[Stored dataset rows]
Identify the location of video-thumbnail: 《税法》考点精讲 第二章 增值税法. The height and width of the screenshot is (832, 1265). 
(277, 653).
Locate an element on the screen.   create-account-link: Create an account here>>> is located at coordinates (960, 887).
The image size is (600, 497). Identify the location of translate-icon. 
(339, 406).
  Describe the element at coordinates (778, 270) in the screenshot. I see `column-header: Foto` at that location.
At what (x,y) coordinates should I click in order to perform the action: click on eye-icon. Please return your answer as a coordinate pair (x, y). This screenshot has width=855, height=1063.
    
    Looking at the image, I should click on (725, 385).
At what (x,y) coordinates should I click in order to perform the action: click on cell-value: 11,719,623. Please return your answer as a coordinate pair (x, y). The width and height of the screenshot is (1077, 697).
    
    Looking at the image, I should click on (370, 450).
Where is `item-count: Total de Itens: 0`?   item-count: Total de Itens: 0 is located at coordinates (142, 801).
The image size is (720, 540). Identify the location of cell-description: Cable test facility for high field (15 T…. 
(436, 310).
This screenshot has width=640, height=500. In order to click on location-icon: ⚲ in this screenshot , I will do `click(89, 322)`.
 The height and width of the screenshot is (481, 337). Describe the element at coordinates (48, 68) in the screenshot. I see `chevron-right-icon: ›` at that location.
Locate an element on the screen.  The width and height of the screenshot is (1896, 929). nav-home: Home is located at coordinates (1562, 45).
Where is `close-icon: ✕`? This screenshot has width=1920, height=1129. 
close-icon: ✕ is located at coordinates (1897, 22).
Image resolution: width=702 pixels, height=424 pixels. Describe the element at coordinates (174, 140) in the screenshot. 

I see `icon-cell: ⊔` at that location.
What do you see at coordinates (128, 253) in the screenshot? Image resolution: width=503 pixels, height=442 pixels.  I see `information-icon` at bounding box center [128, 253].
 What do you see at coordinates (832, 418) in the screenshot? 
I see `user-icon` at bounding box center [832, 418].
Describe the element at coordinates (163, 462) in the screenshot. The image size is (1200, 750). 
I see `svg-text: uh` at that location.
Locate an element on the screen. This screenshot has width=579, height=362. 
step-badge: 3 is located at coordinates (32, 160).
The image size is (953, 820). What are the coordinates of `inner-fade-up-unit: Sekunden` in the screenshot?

What is required
Can you reproduce word for word the rows above, from the line with "is (1077, 697)." through the line with "The height and width of the screenshot is (481, 337).", including both of those lines?

Reply to the exercise
At what (x,y) coordinates should I click in order to perform the action: click on cell-value: 11,719,623. Please return your answer as a coordinate pair (x, y). The width and height of the screenshot is (1077, 697).
    
    Looking at the image, I should click on (370, 450).
Where is `item-count: Total de Itens: 0`?   item-count: Total de Itens: 0 is located at coordinates (142, 801).
The image size is (720, 540). Identify the location of cell-description: Cable test facility for high field (15 T…. 
(436, 310).
This screenshot has width=640, height=500. In order to click on location-icon: ⚲ in this screenshot , I will do `click(89, 322)`.
 The height and width of the screenshot is (481, 337). Describe the element at coordinates (48, 68) in the screenshot. I see `chevron-right-icon: ›` at that location.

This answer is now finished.